*Tasks to perform*:
A. Reproduce the cloud workload security passage word for word, starting at "Cloud workload security" and ending at "a detection tool.".
B. Condense the paragraph of the cloud workload security passage that begins "Cloud workload security has spent" into a short bulleted list that keeps its main facts.

Cloud workload security has spent the last few years pulled between two approaches that each give up something. Agentless scanning reads a snapshot of a cloud environment from the outside, cheap to deploy and hard to evade, but blind to what a workload actually does once it is running. Runtime agents sit inside the workload and see execution as it happens, which is exactly what a snapshot misses, but they are heavier to deploy and operate and they generate a firehose of events that has to be stored, filtered, and correlated somewhere. A patent application published July 2, 2026 describes a design aimed squarely at the seam between those two worlds: a runtime sensor that is deliberately lightweight, that acts locally on what it sees, and that hands its observations to a structure most engineers think of as a build artifact rather than a detection tool.

*Source excerpt*:
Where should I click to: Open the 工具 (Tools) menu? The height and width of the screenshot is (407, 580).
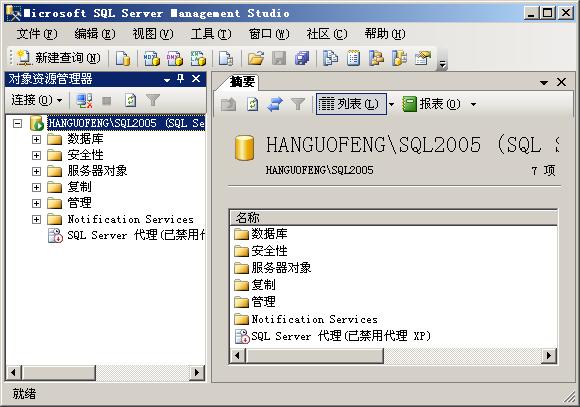tap(211, 34)
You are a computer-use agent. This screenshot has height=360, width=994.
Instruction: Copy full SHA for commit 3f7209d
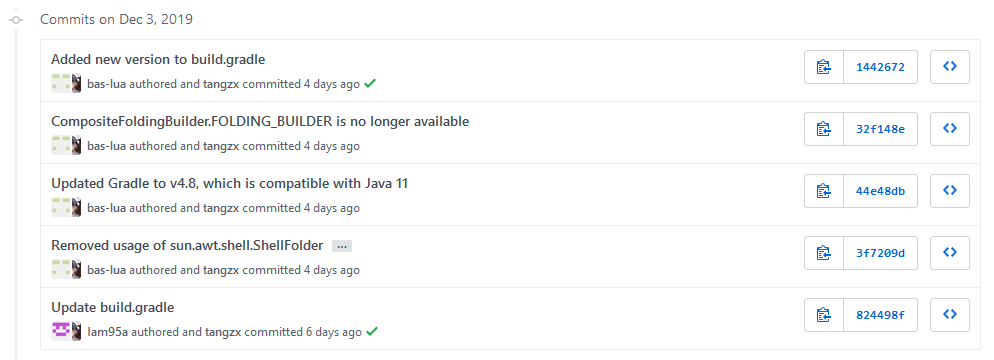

*Solutions per task*:
A.
Cloud workload security has spent the last few years pulled between two approaches that each give up something. Agentless scanning reads a snapshot of a cloud environment from the outside, cheap to deploy and hard to evade, but blind to what a workload actually does once it is running. Runtime agents sit inside the workload and see execution as it happens, which is exactly what a snapshot misses, but they are heavier to deploy and operate and they generate a firehose of events that has to be stored, filtered, and correlated somewhere. A patent application published July 2, 2026 describes a design aimed squarely at the seam between those two worlds: a runtime sensor that is deliberately lightweight, that acts locally on what it sees, and that hands its observations to a structure most engineers think of as a build artifact rather than a detection tool.

B.
- Cloud workload security has been split between two approaches, and each gives up something.
- Agentless scanning reads a snapshot of a cloud environment from the outside. It is cheap to deploy and hard to evade, but it cannot see what a workload does while it is running.
- Runtime agents sit inside the workload and see execution as it happens. They are heavier to deploy and operate, and they produce a flood of events that must be stored, filtered, and correlated.
- A patent application published July 2, 2026 targets the gap between the two: a deliberately lightweight runtime sensor that acts locally on what it sees. It passes its observations to a structure usually thought of as a build artifact rather than a detection tool.